### TASK DIRECTIONS:
Answer these from the article on the MLA report:
(a) What organization is releasing the report?
(b) How long is the report, in pages?
(c) How many senior language educators were on the committee that produced it?

### TEXT PASSAGE:
== Segment start ==

[EDLING:160] US: MLA Report Calls for Transformation of Foreign-Language Education
Francis M Hult
fmhult at DOLPHIN.UPENN.EDU
Thu May 24 14:15:55 UTC 2007
> Thursday, May 24, 2007
> MLA Report Calls for Transformation of Foreign-Language Education
> By BURTON BOLLAG
> Foreign-language teaching at American colleges and universities --
> typically characterized by two or three years of grammar and
> vocabulary taught pretty much in a vacuum, followed by more advanced
> courses in literature -- has outlived its usefulness and needs to
> change, according to a report to be released today by the Modern
> Language Association. That well-established model, it says, should be
> replaced by language programs organized on an interdisciplinary basis
> and containing from the beginning more cultural content to make
> graduates better able to function in an increasingly global
> environment. What is needed, the report says, is "a broader and more
> coherent curriculum in which language, culture, and literature are
> taught as a continuous whole."
> The 15-page report, "Foreign Languages and Higher Education: New
> Structures for a Changed World," was produced by a committee of seven
> senior language educators who spent two years studying the state of
> language teaching and came up with recommendations. The approach put
> forward by the group has been discussed in general terms at various
> meetings of language educators in recent months, to widespread
> approval. Still, supporters expect the paper to spark controversy in
> language departments.

== Segment end ==

### SUPPLIED RECORDS:
== Segment start ==

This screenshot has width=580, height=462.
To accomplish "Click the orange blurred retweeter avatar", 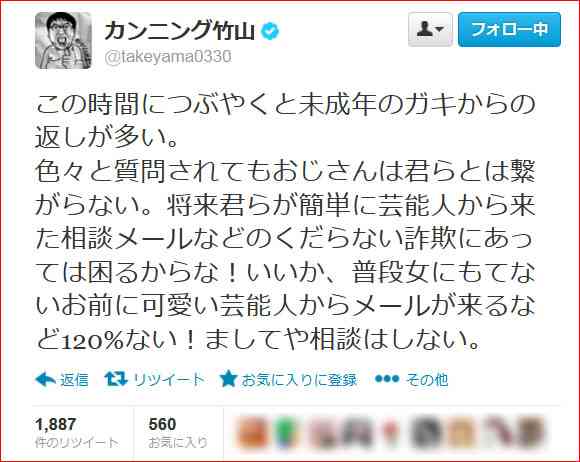I will pyautogui.click(x=252, y=431).
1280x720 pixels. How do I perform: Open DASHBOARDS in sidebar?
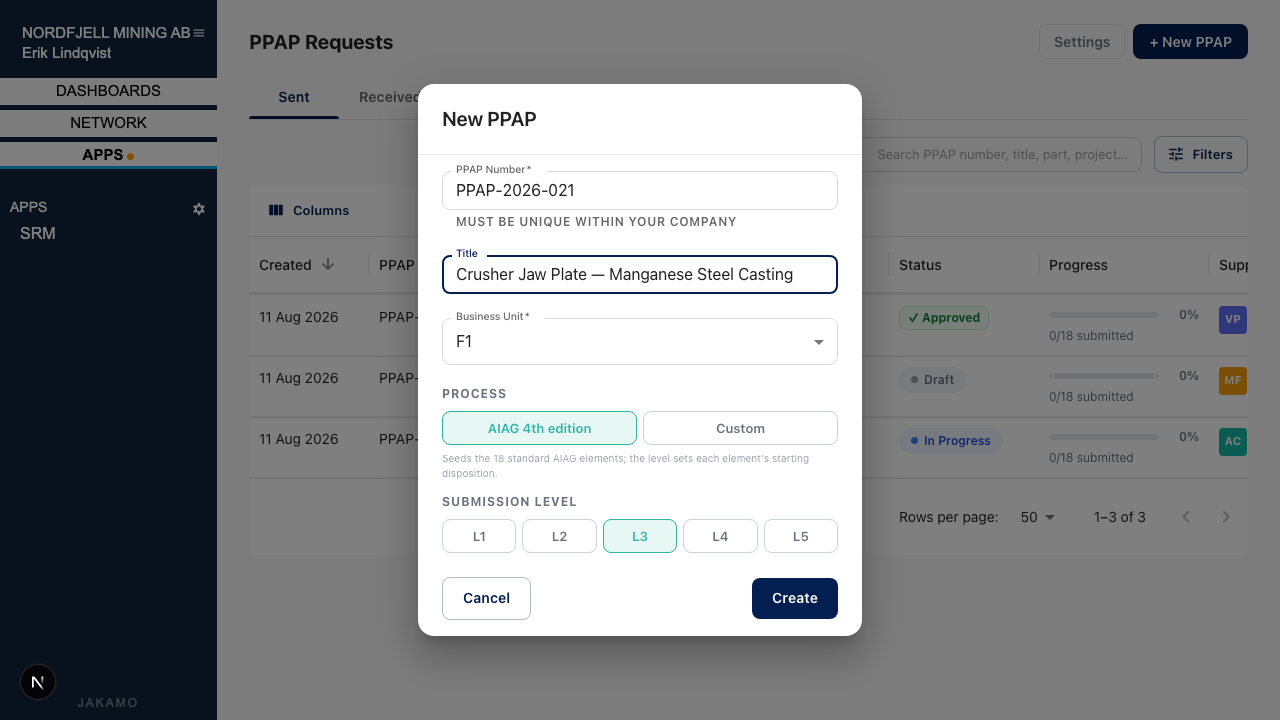(x=108, y=91)
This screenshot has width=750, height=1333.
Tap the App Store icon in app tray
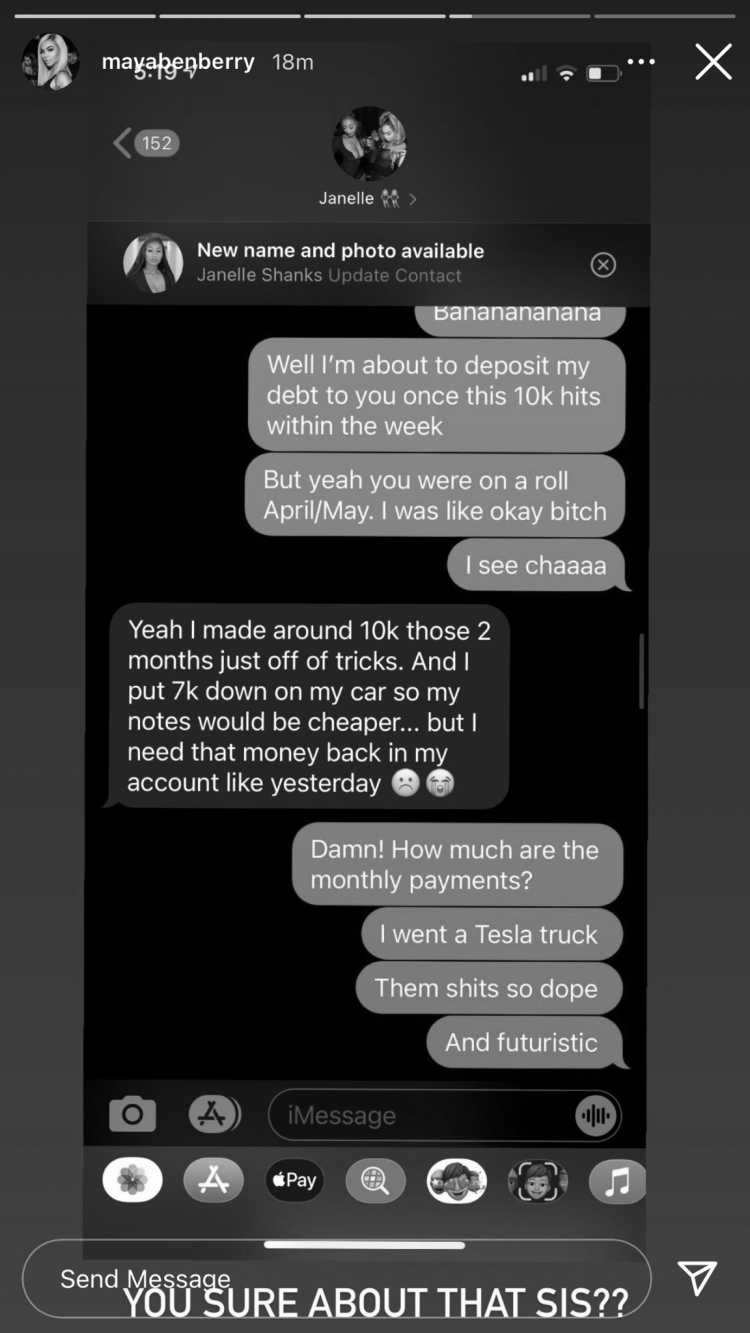[x=213, y=1181]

== Segment end ==

### TASK SOLUTION:
(a) The Modern Language Association
(b) 15 pages
(c) Seven